Кусты сирен переломала,

По цветникам летя к ручью,

И, задыхаясь, на скамью

XXXIX

Упала...

«Здесь он! здесь Евгений!

О боже! Что подумал он!»

Это уже типичный принцип Маяковского: разделение строки по смыслу и по ритму.

То же самое в VI главе, в сцене дуэли:

«Теперь сходитесь».

Хладнокровно,

Еще не целя, два врага...

Могут сказать: три случая на весь роман - не маловато ли? Немного. Но для первооткрытия нового принципа своеобразной «пунктуации» (см. определение Маяковского) - вполне достаточно.

Впрочем, Пушкин дает нам и количественное подтверждение неслучайности нового принципа пунктуации. В «Медном всаднике» разделение строки встречается уже двенадцать раз при том, что поэма намного меньше по размерам, чем «Евгений Онегин». Приведу только два случая из первой части, стоящие почти рядом. В остальных читатель сможет убедиться сам.

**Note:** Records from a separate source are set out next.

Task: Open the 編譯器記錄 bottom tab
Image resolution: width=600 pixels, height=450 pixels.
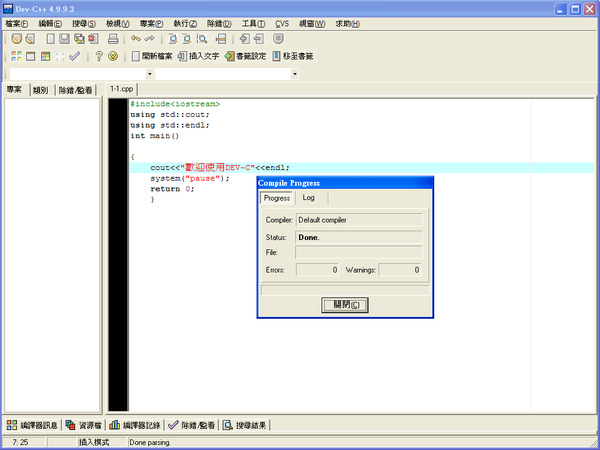Action: click(x=135, y=425)
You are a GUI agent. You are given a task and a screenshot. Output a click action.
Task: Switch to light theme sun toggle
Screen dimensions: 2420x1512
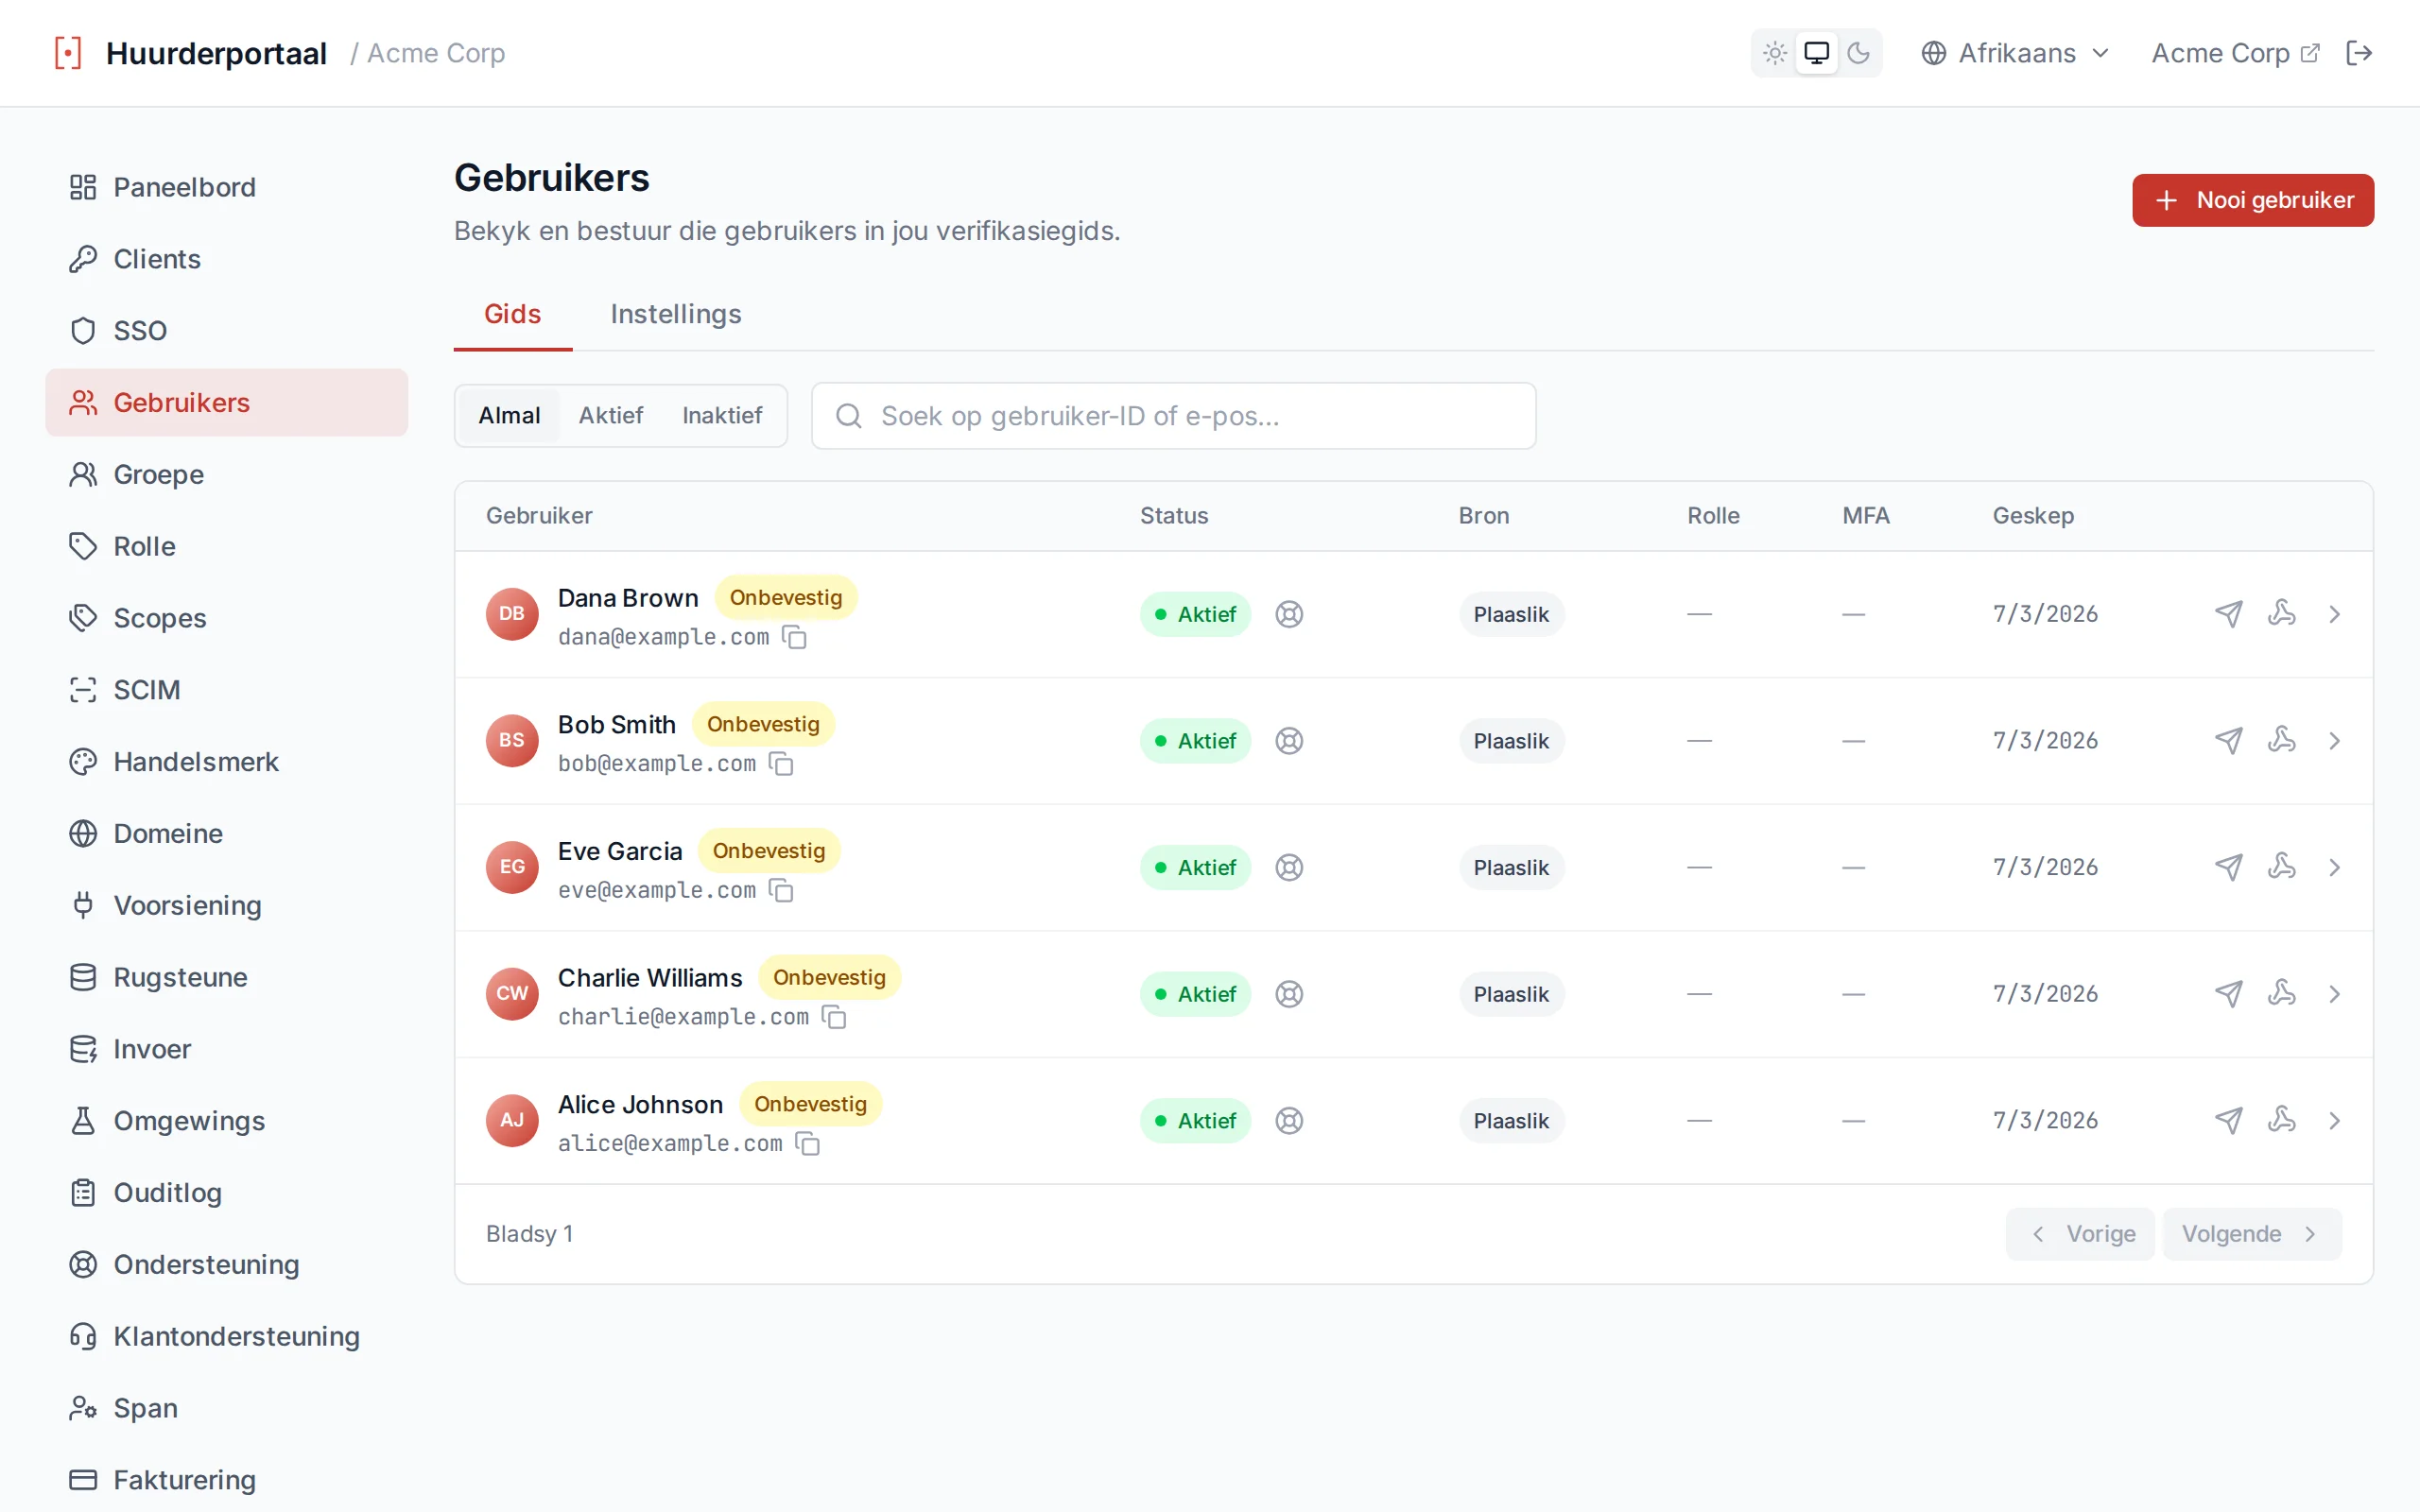(1775, 53)

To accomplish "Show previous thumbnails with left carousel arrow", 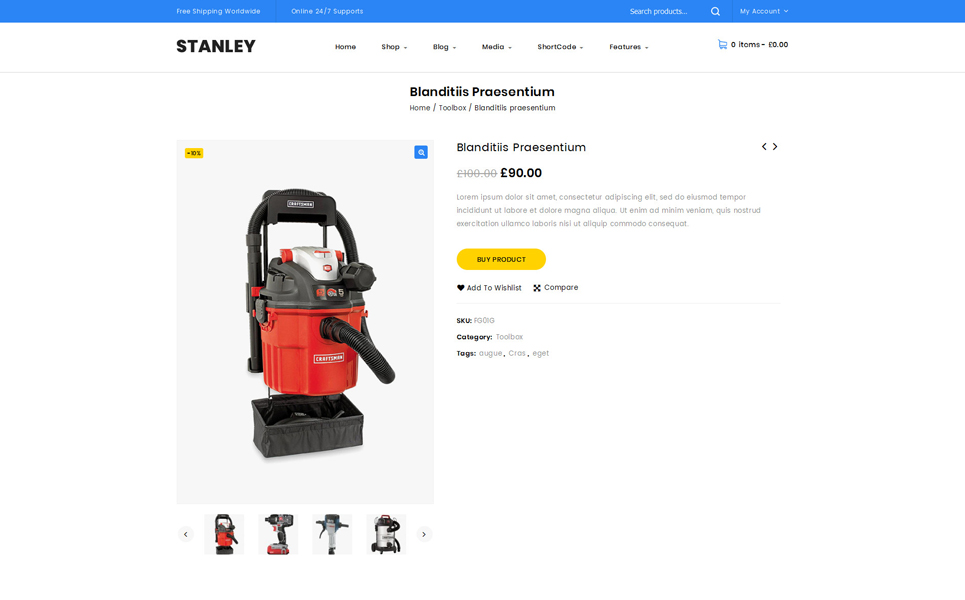I will (185, 534).
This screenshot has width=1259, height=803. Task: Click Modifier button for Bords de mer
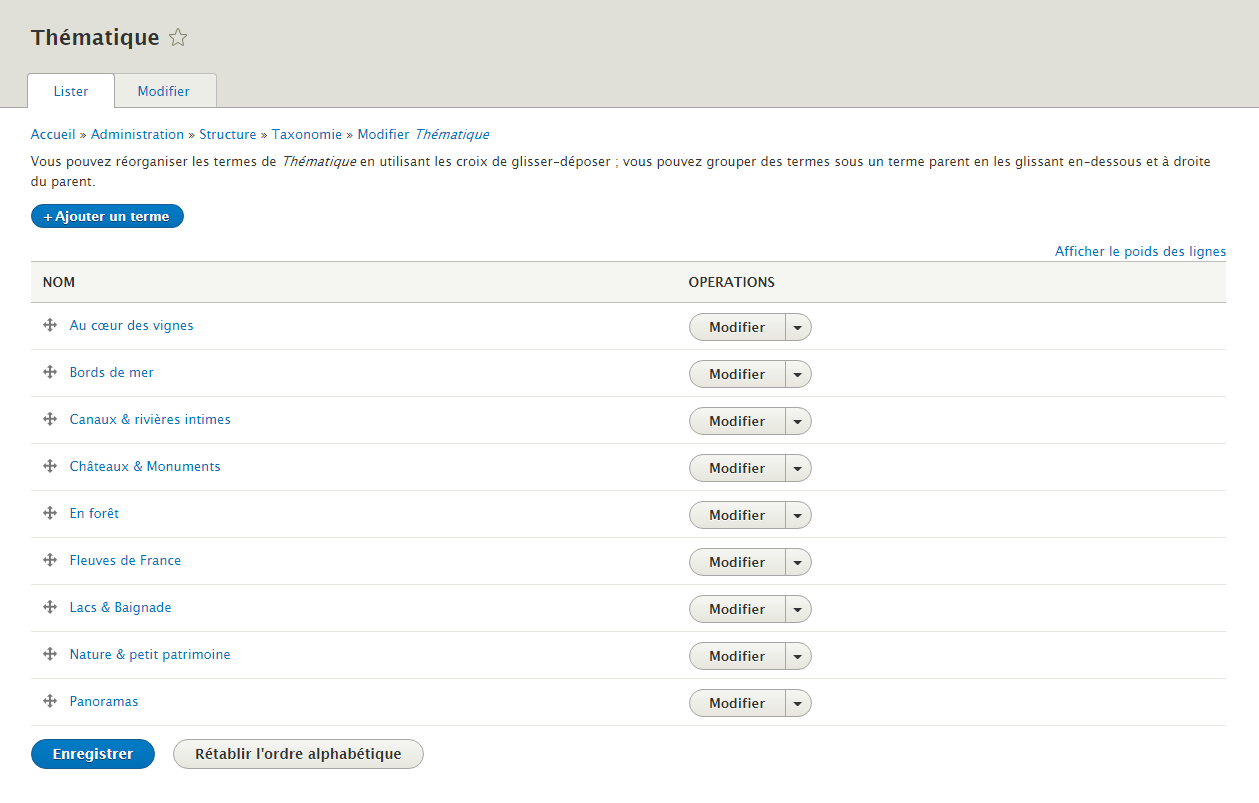coord(737,374)
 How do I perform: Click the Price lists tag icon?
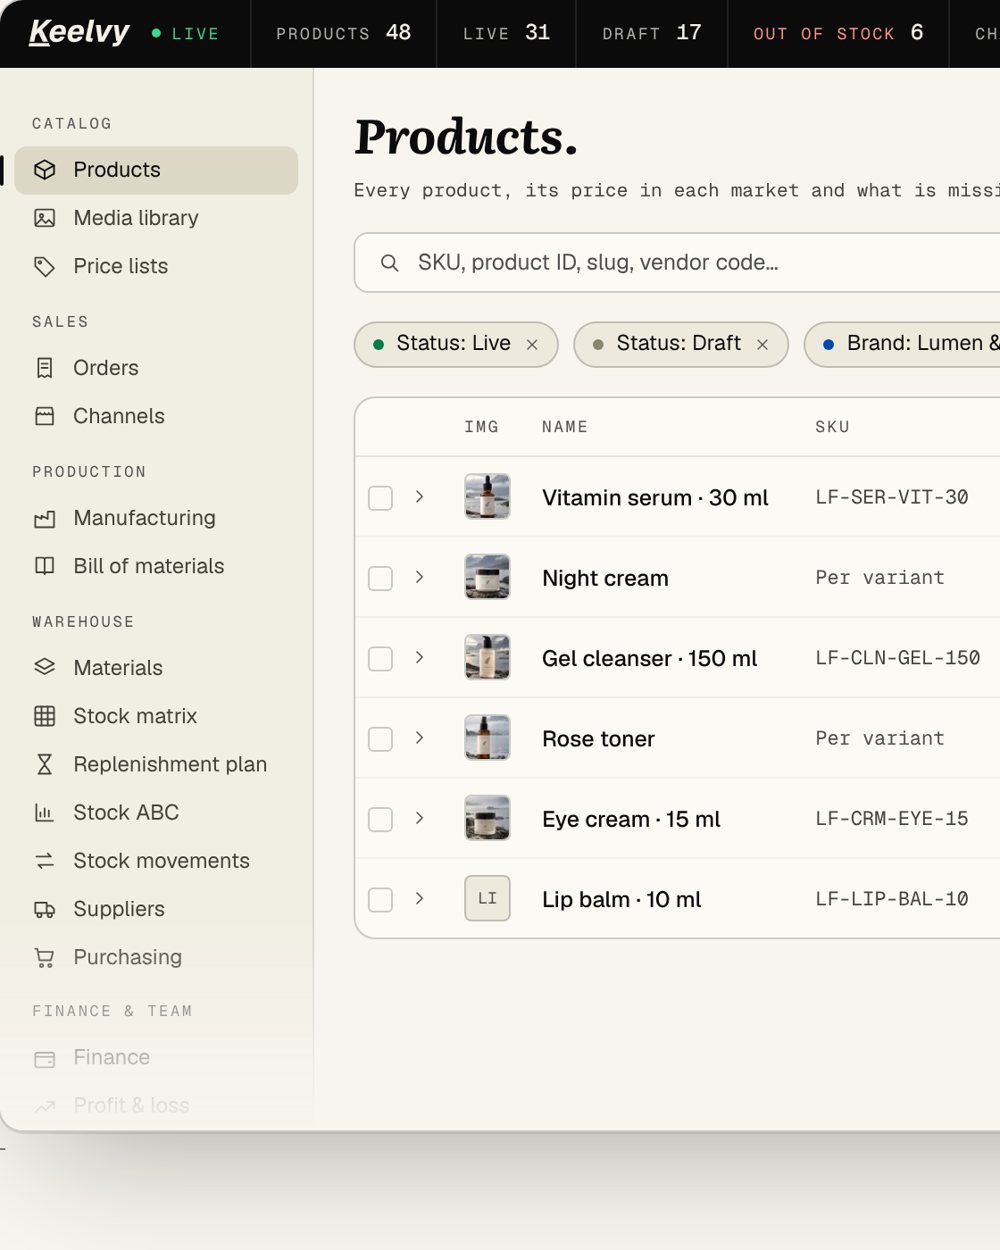pos(45,266)
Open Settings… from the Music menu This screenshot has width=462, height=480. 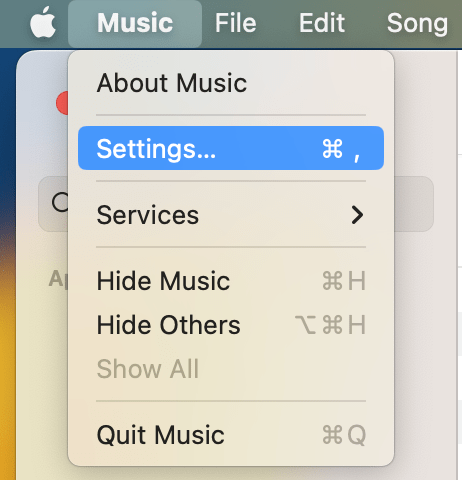coord(231,148)
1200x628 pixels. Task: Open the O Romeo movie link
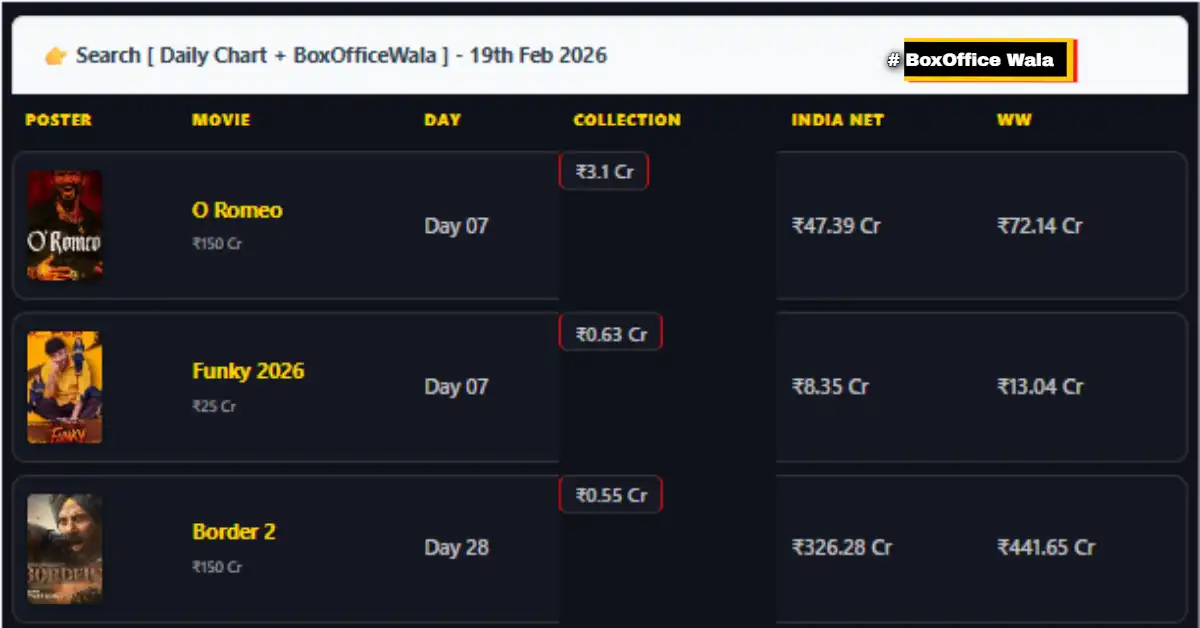236,211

...Так он мечтал. И грустно было

Ему в ту ночь, и он желал,

Чтоб ветер выл не так уныло

И чтобы дождь в окно стучал

Не так сердито...

Сонны очи

Он наконец закрыл. И вот

Редеет мгла ненастной ночи,

Ужасный день!

Нева всю ночь

Рвалася к морю против бури...

(Выделено мною. - Я. С.)

Как мог Владимир Маяковский не заметить, что в этом своем новшестве он продолжает Пушкина?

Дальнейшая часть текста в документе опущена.